▶ **PROMPT**
Quote the forum thread about the Samsung TV screen problem word for word, starting at "Samsung 46inch LE46A656A1FXXU." and ending after "instead 100 etc..".

▶ **PASSAGE SHOWN**
# Samsung 46inch LE46A656A1FXXU, PLEASE HELP!



## BodoBlaze (Nov 12, 2011)

_I've got samsung 46inch LE46A656A1FXXU, it's got a green line going up on the left side abt an inch thick & it seems like half the screen is darkish while the other is ok. Why's this & how do I fix it?_


----------



## BodoBlaze (Nov 12, 2011)

Samsung 46inch LE46A656A1FXXU. Screen Problem! - YouTube


----------



## blago (Nov 9, 2011)

try changing settings of "display adapter"
1 step down i.e 75Hz instead 100 etc..


----------



## BodoBlaze (Nov 12, 2011)

Sorry how do I do that? To watch anything i have to put the brightness & sharpness at full! Lol


----------



## blago (Nov 9, 2011)

"device manger"->"display adapter"->"properties"


----------



## BodoBlaze (Nov 12, 2011)

I've gone through the settings & I don't think it's tht...


----------



## blago (Nov 9, 2011)

do you change some settings?


----------



## BodoBlaze (Nov 12, 2011)

▶ **DATA LINES**
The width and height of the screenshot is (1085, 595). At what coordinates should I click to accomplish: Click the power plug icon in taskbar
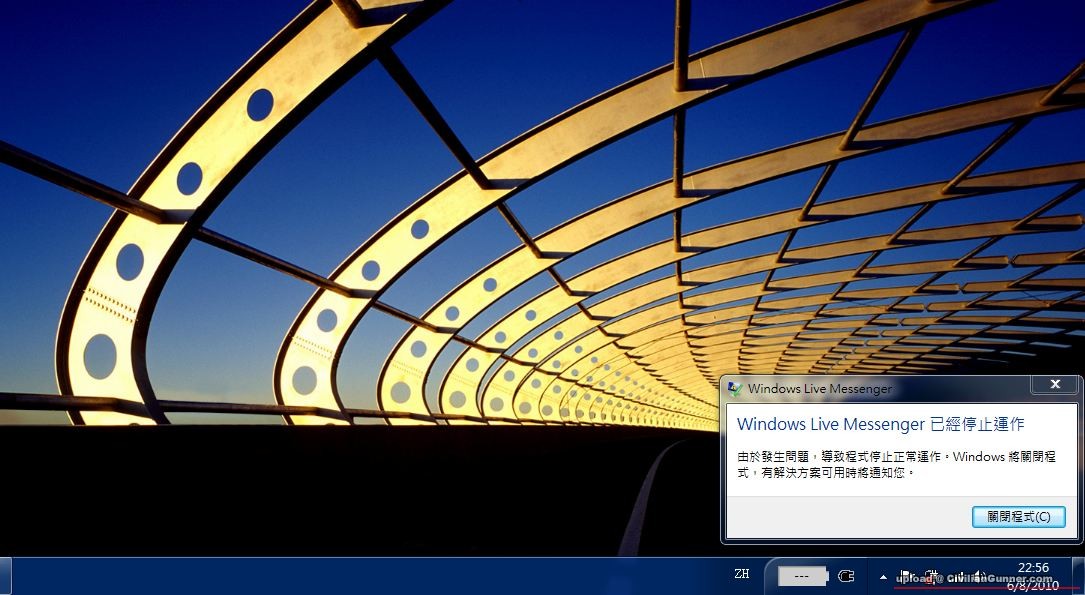coord(846,576)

▶ **FULL RESPONSE**
Samsung 46inch LE46A656A1FXXU. Screen Problem! - YouTube


----------



## blago (Nov 9, 2011)

try changing settings of "display adapter"
1 step down i.e 75Hz instead 100 etc..